Rows:
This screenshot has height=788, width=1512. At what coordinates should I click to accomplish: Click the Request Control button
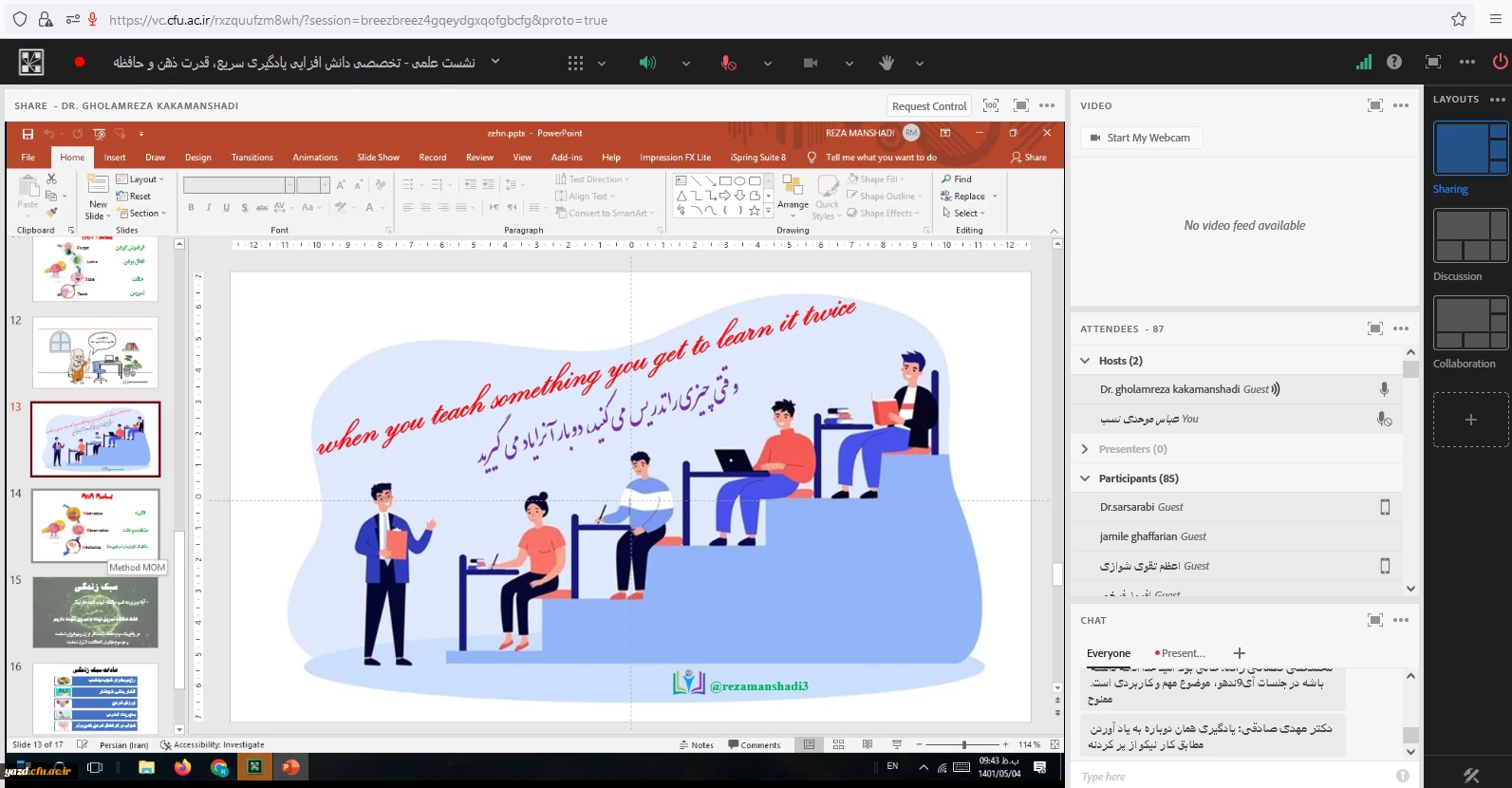928,106

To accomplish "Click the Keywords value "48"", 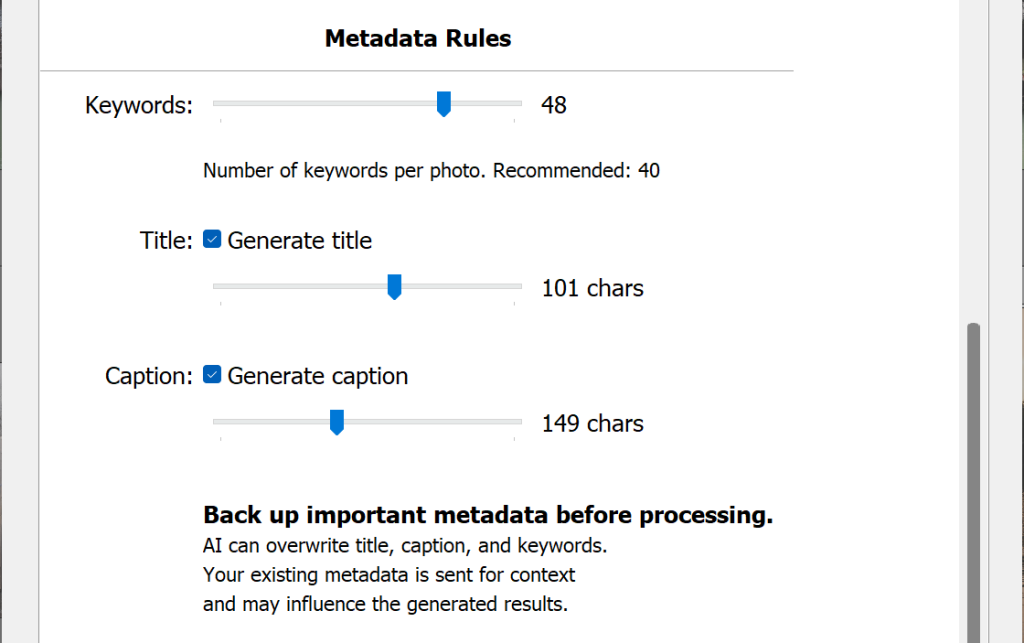I will pyautogui.click(x=554, y=104).
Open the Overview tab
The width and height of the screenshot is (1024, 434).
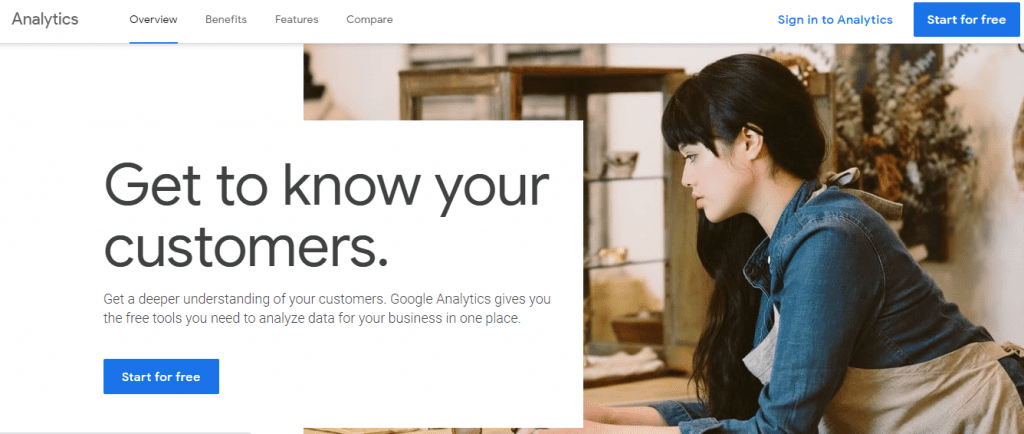[x=153, y=20]
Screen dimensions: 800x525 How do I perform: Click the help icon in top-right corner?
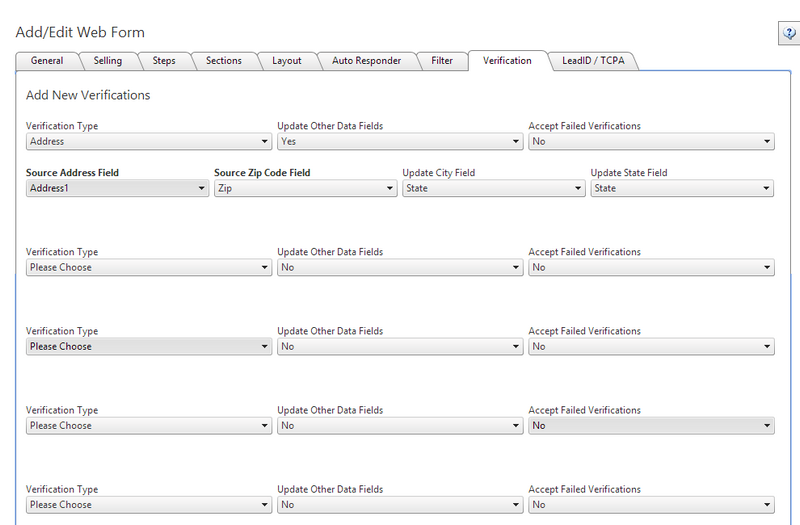click(788, 34)
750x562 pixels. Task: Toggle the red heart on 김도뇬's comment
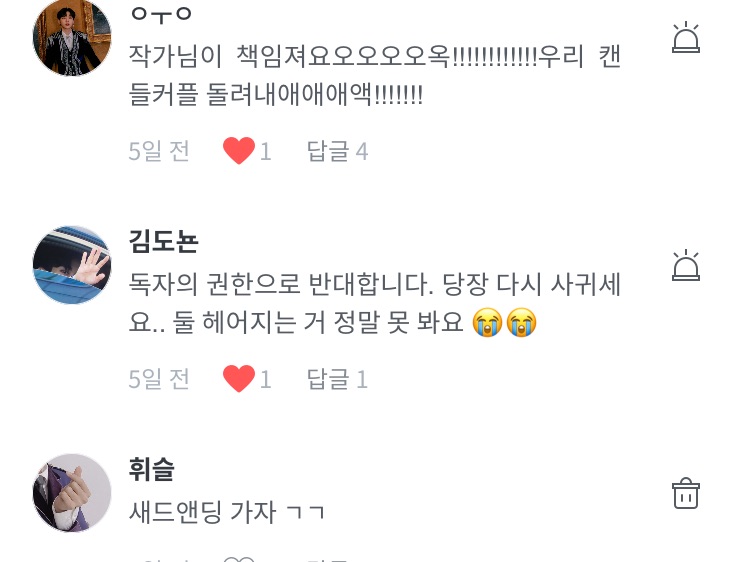coord(239,378)
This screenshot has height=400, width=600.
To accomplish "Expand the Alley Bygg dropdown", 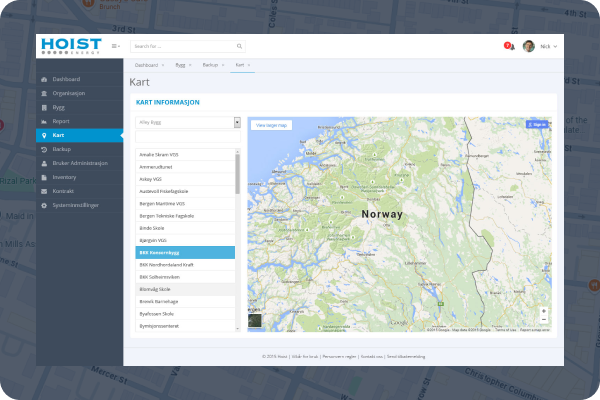I will click(x=188, y=122).
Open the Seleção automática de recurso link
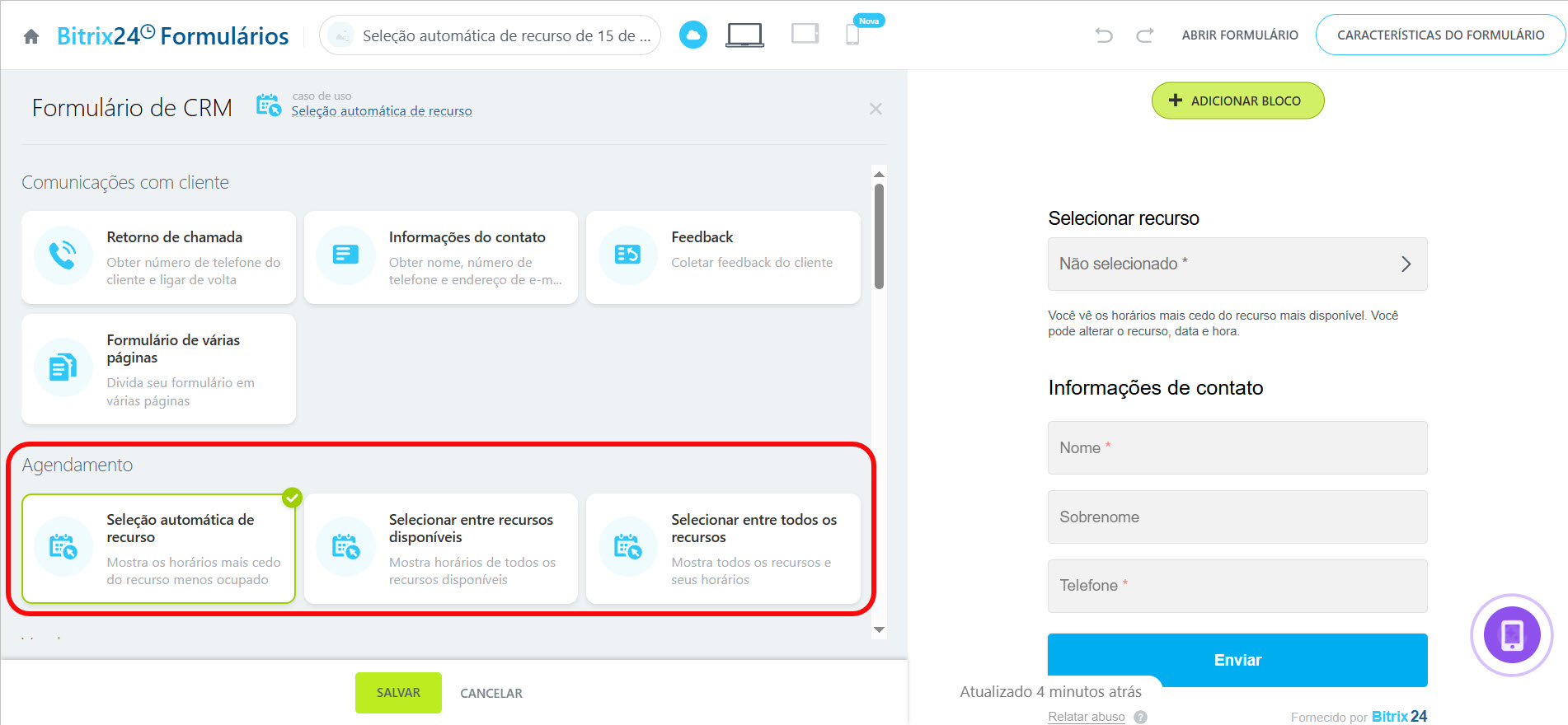The image size is (1568, 725). tap(382, 111)
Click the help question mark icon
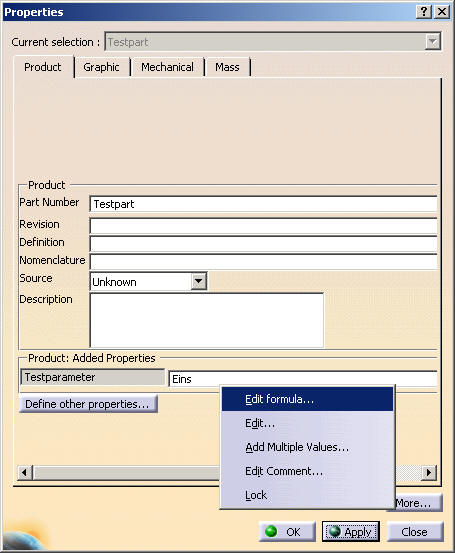The height and width of the screenshot is (553, 455). [x=424, y=12]
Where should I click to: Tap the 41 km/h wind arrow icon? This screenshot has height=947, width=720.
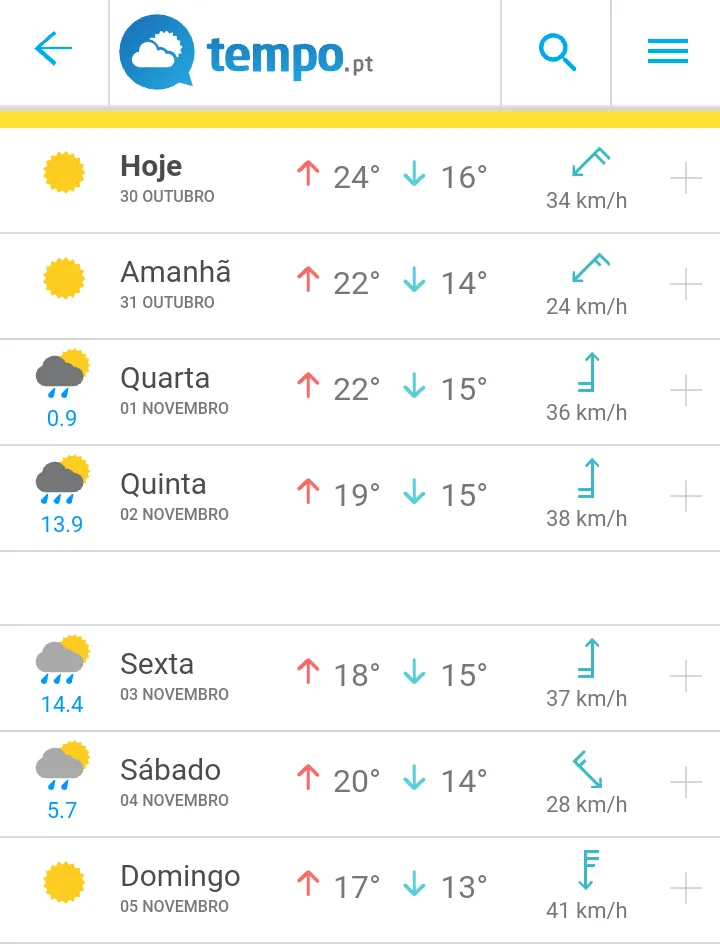pos(588,869)
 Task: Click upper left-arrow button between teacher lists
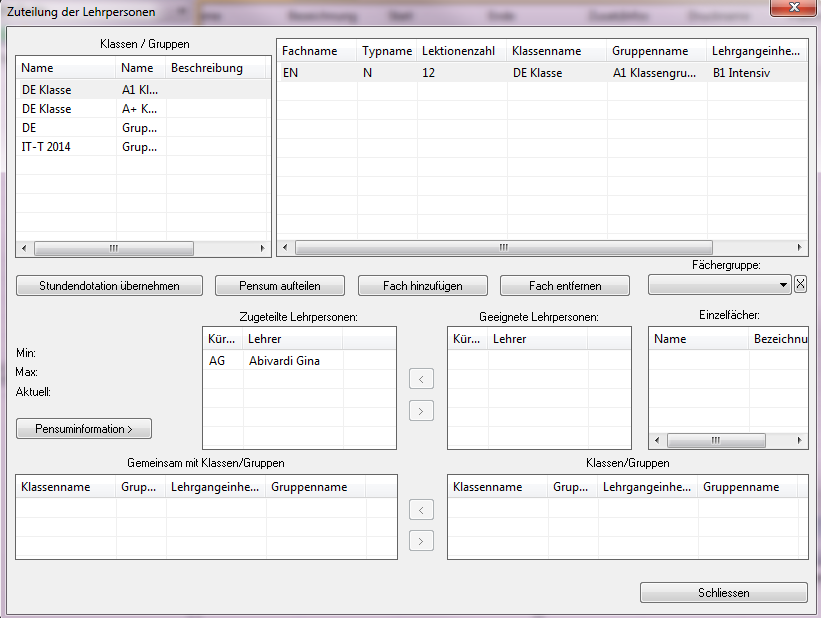tap(422, 379)
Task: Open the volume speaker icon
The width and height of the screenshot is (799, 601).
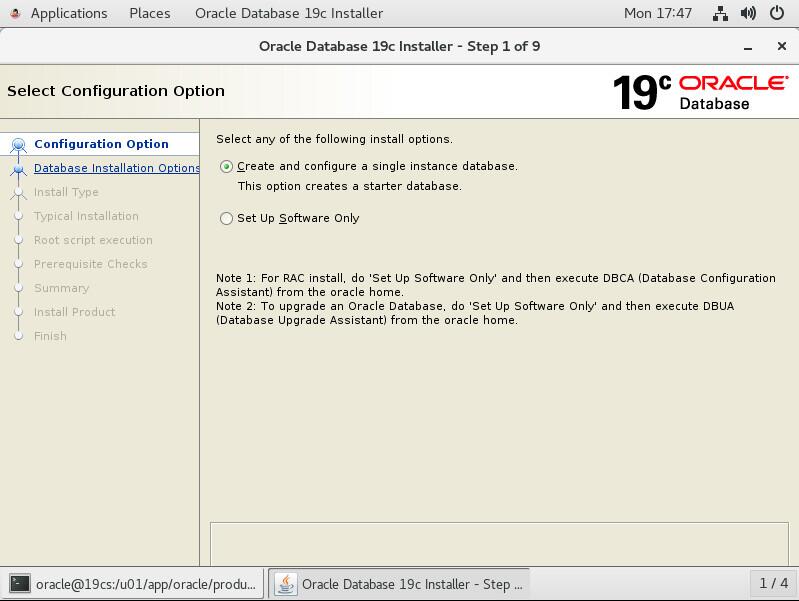Action: pyautogui.click(x=748, y=14)
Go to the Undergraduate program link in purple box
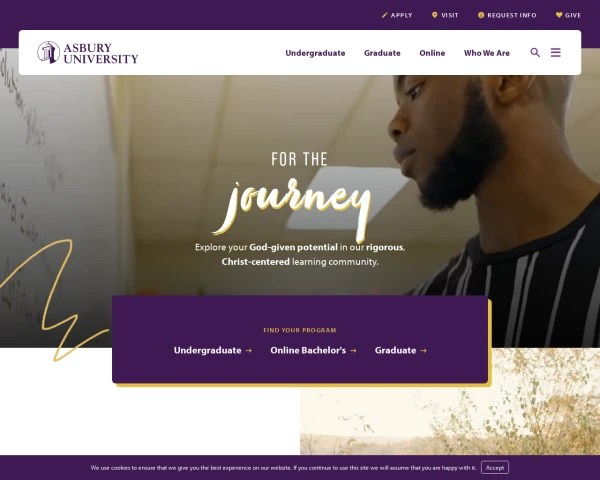This screenshot has width=600, height=480. click(x=207, y=350)
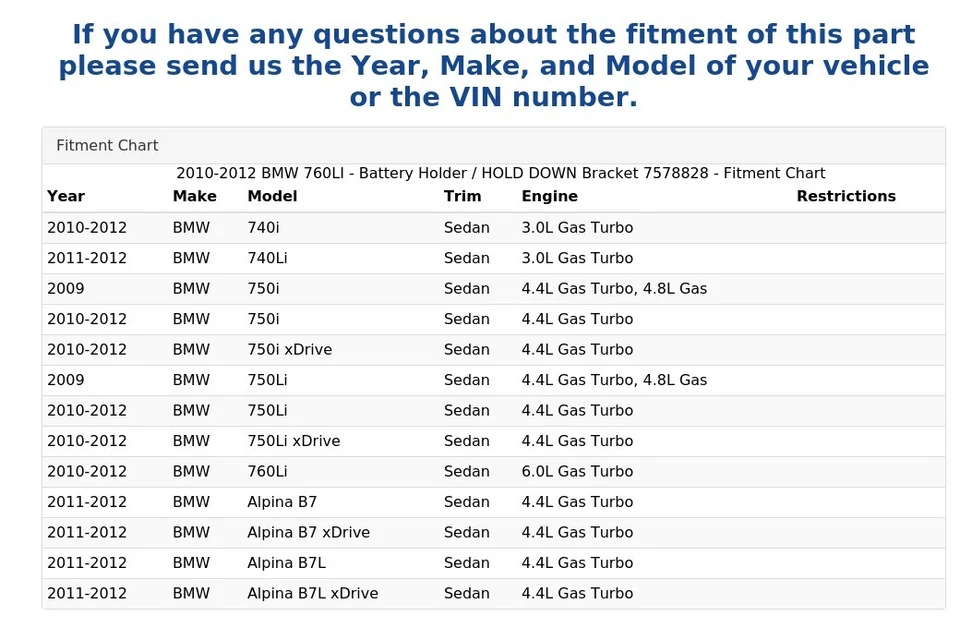Click the Trim column header
The height and width of the screenshot is (628, 960).
(462, 196)
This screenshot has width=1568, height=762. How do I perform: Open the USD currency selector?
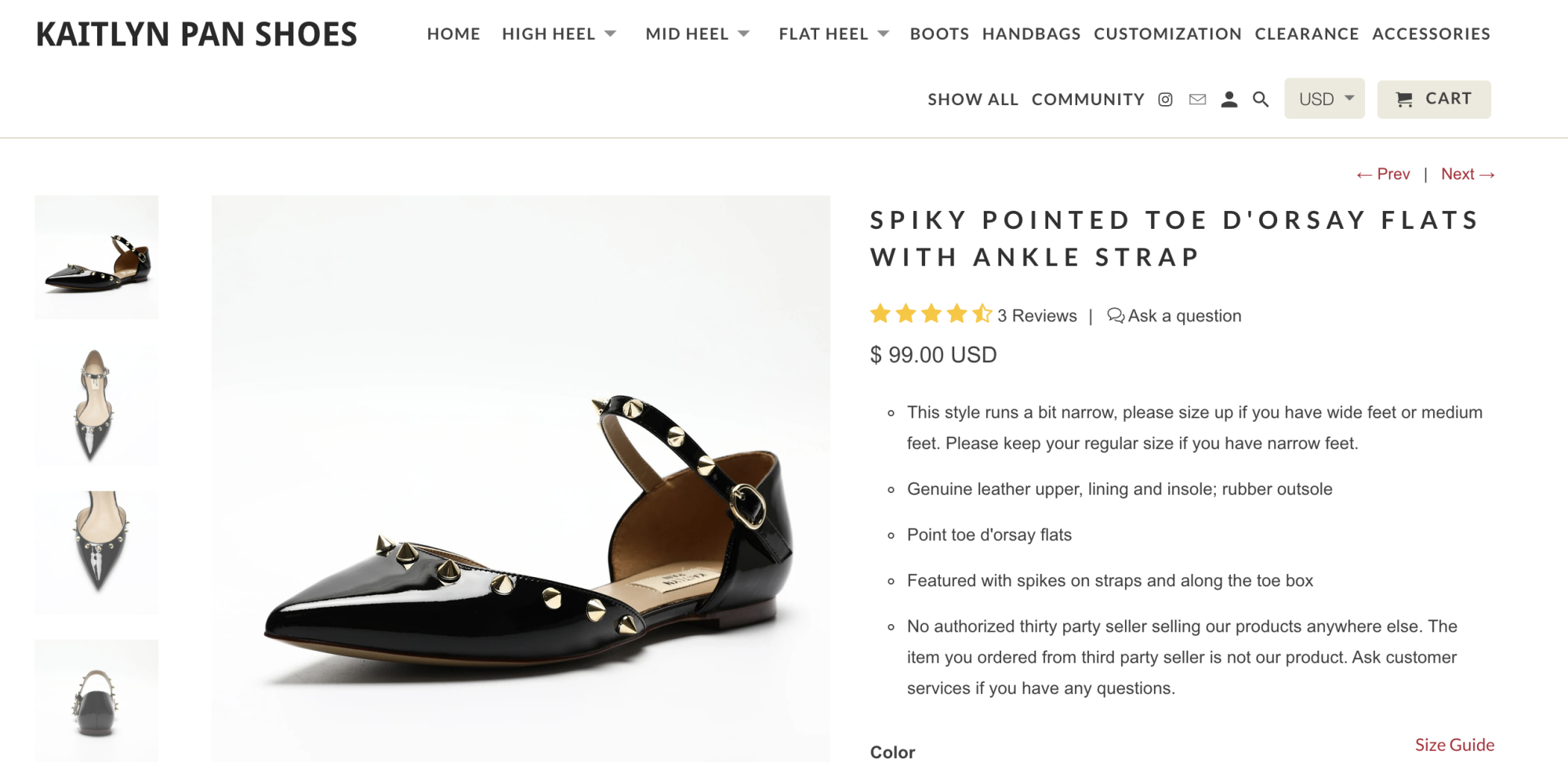[x=1324, y=100]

Prompt: Swap "teacher" for "student" in the material from the line with "Task: Click upper" up to and including the line with "Action: pyautogui.click(x=748, y=14)", changing nothing else, and give back only those lines without the pictures.

Solution:
 Task: Click upper left-arrow button between student lists
tap(422, 379)
Task: Open the volume speaker icon
The width and height of the screenshot is (799, 601).
Action: pyautogui.click(x=748, y=14)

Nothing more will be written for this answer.